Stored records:

┌──

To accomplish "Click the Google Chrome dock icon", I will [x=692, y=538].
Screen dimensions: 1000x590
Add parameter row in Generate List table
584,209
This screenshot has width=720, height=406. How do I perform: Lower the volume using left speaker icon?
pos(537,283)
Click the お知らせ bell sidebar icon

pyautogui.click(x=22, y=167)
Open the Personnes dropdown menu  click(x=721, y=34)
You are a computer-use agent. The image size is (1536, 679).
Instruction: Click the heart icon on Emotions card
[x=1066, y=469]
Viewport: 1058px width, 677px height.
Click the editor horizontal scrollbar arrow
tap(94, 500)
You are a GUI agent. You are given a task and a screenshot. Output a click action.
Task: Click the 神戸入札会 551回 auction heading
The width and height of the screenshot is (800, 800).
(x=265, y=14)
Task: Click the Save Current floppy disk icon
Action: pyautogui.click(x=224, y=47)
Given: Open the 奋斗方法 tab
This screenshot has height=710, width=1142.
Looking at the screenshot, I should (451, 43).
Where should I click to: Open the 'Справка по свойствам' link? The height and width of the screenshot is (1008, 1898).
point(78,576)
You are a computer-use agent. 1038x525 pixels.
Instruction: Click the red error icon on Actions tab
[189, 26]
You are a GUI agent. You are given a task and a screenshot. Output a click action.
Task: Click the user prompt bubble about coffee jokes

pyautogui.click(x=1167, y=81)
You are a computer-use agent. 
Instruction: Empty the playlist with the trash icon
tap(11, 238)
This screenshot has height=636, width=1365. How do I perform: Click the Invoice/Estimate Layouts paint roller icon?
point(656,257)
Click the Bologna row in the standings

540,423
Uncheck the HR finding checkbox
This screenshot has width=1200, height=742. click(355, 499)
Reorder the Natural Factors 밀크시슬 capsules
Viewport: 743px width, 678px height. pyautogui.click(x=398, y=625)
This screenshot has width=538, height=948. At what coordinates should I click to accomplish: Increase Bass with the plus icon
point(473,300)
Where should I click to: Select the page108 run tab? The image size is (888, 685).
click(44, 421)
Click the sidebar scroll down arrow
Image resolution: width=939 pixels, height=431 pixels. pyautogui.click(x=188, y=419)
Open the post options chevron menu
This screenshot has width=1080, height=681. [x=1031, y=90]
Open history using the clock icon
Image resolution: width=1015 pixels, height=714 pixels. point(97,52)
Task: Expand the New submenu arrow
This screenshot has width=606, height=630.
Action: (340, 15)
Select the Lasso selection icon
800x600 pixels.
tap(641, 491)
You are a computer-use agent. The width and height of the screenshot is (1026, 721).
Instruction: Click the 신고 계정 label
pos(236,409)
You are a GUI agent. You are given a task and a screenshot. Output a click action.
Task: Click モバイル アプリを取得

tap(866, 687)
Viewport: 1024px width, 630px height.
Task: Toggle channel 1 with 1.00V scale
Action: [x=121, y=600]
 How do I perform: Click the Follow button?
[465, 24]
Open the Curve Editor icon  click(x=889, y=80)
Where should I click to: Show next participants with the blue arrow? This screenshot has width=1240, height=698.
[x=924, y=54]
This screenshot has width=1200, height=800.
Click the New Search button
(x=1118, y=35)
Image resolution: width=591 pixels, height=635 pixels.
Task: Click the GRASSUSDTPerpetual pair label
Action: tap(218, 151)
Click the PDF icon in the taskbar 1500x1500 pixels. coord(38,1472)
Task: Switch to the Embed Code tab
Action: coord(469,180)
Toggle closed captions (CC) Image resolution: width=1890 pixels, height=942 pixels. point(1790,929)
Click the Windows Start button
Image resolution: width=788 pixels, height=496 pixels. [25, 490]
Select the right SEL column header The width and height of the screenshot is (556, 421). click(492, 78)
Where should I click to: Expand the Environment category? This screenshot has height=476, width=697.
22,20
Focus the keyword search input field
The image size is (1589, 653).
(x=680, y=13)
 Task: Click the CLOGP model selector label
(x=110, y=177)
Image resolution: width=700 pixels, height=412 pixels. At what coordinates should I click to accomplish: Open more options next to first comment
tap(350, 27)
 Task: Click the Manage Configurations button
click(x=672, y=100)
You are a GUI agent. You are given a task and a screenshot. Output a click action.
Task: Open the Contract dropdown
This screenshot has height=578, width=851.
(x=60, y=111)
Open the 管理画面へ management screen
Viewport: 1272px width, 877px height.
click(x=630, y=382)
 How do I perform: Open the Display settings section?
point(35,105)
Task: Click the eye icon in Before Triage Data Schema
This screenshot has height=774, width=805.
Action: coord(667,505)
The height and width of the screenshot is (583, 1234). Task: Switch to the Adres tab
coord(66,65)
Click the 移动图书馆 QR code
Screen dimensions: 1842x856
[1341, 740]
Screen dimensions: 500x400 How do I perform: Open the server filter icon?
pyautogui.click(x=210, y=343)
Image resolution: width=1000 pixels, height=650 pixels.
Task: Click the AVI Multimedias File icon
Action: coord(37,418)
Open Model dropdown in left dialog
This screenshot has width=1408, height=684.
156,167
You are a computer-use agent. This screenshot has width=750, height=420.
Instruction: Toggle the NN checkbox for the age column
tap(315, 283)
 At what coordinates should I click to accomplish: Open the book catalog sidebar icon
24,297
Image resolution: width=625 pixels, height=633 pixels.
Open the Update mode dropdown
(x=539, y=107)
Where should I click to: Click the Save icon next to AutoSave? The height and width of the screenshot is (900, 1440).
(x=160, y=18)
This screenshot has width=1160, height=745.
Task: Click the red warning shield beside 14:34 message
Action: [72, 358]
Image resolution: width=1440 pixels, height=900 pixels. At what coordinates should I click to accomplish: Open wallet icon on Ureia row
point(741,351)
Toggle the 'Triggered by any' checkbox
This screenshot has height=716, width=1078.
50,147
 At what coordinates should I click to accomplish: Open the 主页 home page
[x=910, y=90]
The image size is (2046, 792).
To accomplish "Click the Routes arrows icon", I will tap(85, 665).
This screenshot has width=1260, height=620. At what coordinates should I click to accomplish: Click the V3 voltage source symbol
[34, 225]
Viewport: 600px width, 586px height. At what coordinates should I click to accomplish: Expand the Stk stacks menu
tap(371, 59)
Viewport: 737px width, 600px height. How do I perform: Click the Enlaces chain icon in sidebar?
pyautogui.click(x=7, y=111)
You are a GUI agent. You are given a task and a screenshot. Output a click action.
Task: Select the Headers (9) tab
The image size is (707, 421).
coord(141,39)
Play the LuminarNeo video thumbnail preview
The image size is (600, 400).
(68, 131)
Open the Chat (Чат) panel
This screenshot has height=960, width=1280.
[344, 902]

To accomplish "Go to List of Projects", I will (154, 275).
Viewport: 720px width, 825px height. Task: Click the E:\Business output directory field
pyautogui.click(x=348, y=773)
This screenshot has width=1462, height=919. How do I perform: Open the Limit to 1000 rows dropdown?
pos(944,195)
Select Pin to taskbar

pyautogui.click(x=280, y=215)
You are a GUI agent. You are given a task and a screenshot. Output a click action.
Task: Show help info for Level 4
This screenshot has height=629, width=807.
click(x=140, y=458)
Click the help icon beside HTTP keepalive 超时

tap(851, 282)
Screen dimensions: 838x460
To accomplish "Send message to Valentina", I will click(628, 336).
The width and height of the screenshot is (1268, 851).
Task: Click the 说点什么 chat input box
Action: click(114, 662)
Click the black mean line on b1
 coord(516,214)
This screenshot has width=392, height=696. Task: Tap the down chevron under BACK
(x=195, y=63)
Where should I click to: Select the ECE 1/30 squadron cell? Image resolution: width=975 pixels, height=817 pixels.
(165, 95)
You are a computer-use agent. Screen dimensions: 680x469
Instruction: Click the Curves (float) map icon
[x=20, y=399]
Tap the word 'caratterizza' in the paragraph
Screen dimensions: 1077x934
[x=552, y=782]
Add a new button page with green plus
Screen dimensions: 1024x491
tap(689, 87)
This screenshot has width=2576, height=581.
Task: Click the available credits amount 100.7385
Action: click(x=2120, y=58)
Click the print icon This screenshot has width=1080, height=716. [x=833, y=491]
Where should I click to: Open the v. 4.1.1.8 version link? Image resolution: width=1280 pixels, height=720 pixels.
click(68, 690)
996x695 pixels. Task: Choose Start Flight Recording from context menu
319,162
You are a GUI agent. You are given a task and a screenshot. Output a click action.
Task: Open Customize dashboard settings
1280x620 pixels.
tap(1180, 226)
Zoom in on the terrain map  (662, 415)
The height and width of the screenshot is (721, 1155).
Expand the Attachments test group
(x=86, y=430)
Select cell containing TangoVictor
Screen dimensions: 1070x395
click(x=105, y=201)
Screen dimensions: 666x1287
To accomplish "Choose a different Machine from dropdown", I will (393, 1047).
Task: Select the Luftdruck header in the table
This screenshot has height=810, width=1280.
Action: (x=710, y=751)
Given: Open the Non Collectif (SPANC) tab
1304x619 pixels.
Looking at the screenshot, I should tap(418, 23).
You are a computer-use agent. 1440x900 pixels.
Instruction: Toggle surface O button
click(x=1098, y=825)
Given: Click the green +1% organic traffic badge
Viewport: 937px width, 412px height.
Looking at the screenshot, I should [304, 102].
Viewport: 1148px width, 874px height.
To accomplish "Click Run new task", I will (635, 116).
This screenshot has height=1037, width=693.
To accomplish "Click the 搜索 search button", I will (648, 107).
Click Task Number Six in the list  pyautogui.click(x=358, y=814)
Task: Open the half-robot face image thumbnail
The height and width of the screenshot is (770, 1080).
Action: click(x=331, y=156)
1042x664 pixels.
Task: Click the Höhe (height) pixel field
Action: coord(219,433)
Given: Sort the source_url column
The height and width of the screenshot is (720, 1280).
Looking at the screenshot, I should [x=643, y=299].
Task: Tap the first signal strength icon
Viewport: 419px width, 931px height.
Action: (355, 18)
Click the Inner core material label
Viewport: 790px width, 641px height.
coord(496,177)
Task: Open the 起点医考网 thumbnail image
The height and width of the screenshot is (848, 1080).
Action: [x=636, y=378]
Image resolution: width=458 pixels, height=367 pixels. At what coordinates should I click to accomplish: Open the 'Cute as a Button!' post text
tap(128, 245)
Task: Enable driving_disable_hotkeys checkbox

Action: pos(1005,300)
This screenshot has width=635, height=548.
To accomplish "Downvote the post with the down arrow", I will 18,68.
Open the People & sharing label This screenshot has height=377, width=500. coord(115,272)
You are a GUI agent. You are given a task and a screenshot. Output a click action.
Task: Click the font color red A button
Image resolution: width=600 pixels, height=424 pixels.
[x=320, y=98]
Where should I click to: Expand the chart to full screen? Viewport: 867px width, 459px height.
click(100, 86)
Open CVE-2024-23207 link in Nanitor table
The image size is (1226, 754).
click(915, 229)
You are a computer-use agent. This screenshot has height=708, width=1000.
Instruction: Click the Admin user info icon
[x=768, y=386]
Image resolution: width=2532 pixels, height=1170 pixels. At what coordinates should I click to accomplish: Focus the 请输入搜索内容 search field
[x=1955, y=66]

└──

Among the records, find every line holding the word "green" and copy it.

Add a new button page with green plus
Given: Click the green +1% organic traffic badge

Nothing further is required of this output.